All institutions offer online courses at a lower price than on-campus courses, but the size and scope of the institution often affects how low the prices will go.
This finding comes as part of an initial investigation by Shouhong Wang, professor of Management Information Systems at the University of Massachusetts Dartmouth, into how online courses are priced at various institutions, as well as the reasoning behind pricing decisions.
“As higher education has become a global competitive business, pricing education products is a strategic tool for education institutions to compete with each other,” he explains in his research.
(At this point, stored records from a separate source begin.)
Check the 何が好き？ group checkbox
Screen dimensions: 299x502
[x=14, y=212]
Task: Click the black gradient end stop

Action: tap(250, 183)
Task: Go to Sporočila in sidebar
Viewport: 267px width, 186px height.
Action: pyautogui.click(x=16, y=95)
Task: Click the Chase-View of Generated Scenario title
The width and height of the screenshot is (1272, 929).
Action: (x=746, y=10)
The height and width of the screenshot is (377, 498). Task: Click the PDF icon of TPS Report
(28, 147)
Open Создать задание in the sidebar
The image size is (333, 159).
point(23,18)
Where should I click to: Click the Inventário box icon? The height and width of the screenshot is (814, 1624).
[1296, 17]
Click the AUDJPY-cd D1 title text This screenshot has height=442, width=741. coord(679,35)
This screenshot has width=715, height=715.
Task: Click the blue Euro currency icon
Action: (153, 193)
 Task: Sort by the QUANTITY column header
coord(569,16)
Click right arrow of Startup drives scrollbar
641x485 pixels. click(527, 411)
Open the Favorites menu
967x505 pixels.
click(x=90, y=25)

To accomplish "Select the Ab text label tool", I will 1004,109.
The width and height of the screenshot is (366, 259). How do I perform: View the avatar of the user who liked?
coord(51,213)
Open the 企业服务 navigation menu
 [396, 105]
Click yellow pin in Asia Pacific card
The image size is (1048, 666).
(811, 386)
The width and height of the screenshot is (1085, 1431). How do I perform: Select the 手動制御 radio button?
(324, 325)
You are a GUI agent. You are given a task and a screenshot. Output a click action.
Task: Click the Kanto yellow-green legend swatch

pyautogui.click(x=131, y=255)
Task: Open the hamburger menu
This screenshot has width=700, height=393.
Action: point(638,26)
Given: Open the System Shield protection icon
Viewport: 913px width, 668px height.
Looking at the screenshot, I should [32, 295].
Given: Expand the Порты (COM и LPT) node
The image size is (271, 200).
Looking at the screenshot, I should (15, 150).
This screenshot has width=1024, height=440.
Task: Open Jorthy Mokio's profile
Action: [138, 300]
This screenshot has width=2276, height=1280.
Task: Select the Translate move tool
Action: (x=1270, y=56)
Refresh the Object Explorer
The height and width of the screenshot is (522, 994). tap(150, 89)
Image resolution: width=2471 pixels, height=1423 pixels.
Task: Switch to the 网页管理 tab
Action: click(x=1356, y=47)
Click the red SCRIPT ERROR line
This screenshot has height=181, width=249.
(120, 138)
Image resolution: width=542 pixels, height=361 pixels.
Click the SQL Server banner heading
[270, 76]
However, “the literature of issues on online course pricing is scarce.”
Wang hopes that by taking a small introductory step in understanding how online courses versus on-campus courses are priced, the data-based findings might be helpful for administrators to understand how different types of educational institutions adopt different online course pricing strategies and practices.
Methodology for this small glimpse into online course pricing included looking at 103 U.S. institutions that offered both online programs and regular on-campus programs. These institutions also freely made available information on the prices for their online and on-campus courses per credit hour.
Attributes of those institutions in the data included: Academic class (Carnegie classification, such as Doctoral/Research, Master’s, etc.), Scale (total student enrollment), funding source (public or private), online course administration (registrar’s office or continuing education), and program level (undergraduate or graduate).
More information on methodology can be found in the report.
(Next page: What Wang discovered)
According to Wang’s sample of institutions, which he says included a diversified sample:
Overall, educational institutions set significantly lower prices of their online courses than that of on-campus courses. On average, the price of an online course could be about one-third less than the price of an on-campus course. Wang suggests that perhaps lower cost could be associated with cost savings from physical facilities, even though online education involves costs of various technological support.
Also, academic levels of educational institutions have no effect on setting the prices of the two forms of courses.
However, scale of educational institution has a significant effect on setting the prices of the two forms of courses. Specifically, small institutions or large institutions set significantly lower prices for their online courses than medium-sized institutions.
Private educational institutions also set significantly lower prices of online courses than public institutions.
Yet, online course administration body has no effect on setting the prices of the two forms of courses, and neither does program level.
Though Wang emphasizes that this initial study has many limitations in terms of scope and depth of data presented, it is perhaps the first step in a larger discussion as to what may currently affect online course pricing in comparison to on-campus pricing, as well as to the motivations of different types of universities in offering their online per-credit prices.
“Pricing online courses is an important issue for managing online education,” notes Wang. He hopes that this will spur other researchers to investigate and offer best practices to online program administrators.